Posted by glenn gomes on May 31,2009 | 04:50 PM
mr. Northrops son lived across the street fom where i grew up....when he got older he came to live with them......i was young(5-9) but i remember pictures of the flying wing at their house and speaking with Mr. Nortrop....wish i had been a little older!
Posted by tim martin on June 19,2009 | 12:51 AM
Thanks for the comments. The article was a first run at preserving the Edwards diaries for posterity, and led to a full-length book, Glen Edwards: A Bomber Pilot's Diary, published by Smithsonian Institution Press. Some of the photographs for the book are posted . Blue skies! -- Dan Ford
Posted by Oldpilot on July 7,2009 | 12:39 PM
An interesting article. I was fortunate to see the XB-49 fly at an air show at March AFB in California. I believe it was 1948. It made 2 passes and that was it. The information was enlightening as not much was ever put into the news at that time. The aircraft was definitely a thing of beauty. It is ashame that the concept was ahead of technology.
Posted by Donald Burg on May 15,2010 | 02:25 AM
Hi,
I am hoping someone might answer a question for me. In the 1960's I remember attending quite a few airshows with my father. Both my mother and I remember seeing a flying wing at the show. I know they shut them down in 1948 (?) I think, but could there have been any flying exhibitions in the 60's? I have been told no, but is it possible?
Thanks to all!!
Posted by Kevin Wright on July 13,2010 | 05:15 PM
Pretty good article, but some disagreement with what I learned in a many hours long interview with Chuck Tucker, the Northrop test pilot who took over the YB-49 test program after Major Forbes pulled the outer wings off YB-49 No. 2, starting the stall too low and without a G-meter to avoid over stressing the wing.

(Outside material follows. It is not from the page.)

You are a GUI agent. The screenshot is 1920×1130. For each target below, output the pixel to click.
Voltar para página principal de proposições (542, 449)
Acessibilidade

After Forbes' crash the AF pilots refused to fly the no. 1 YB-49 but the AF wanted the stall tests flown because they had already decided to order 30 jet Wings ... which they did just weeks later. Chuck said the No. 1 was for performance, and the no.2 was instrumented for stability. He wound up flying all the stall tests, even at CGs aft of 30% GMAC, and recovered it from a spin, documented with photos from the chase plane. He flew the YB-49 for more than 100 hours, including the stability tests and autopilot (yaw) system, and said, "... the AF claims the Wjng was unstable were 'bullshit'. The plane was solid as a rock. A good airplane." Chuck also was flyign co-pilot when the Wing demonstrated radar-invisibi9lity -- it was Stealthy -- in several flights over the AF's new CGI radar at Half Moon Bay, north of San Francisco, but the AF ignored it. In the cross country speed comparison to the Boeing B-47 the AF juggled the range and takeoff/start, and the actual elapsed time, corrected, was the same for the YB-49. The Strategic Air Command need was for a 4000-mile-target plane, unescorted, that could get through 19,000 Russian interceptors. The huge B-36 couldn 't. The Stealthy Wing could.
Posted by Terrence O'Neill on April 18,2012 | 03:36 PM
The last line of the article was a laugh. How do you "miss" with an atomic bomb?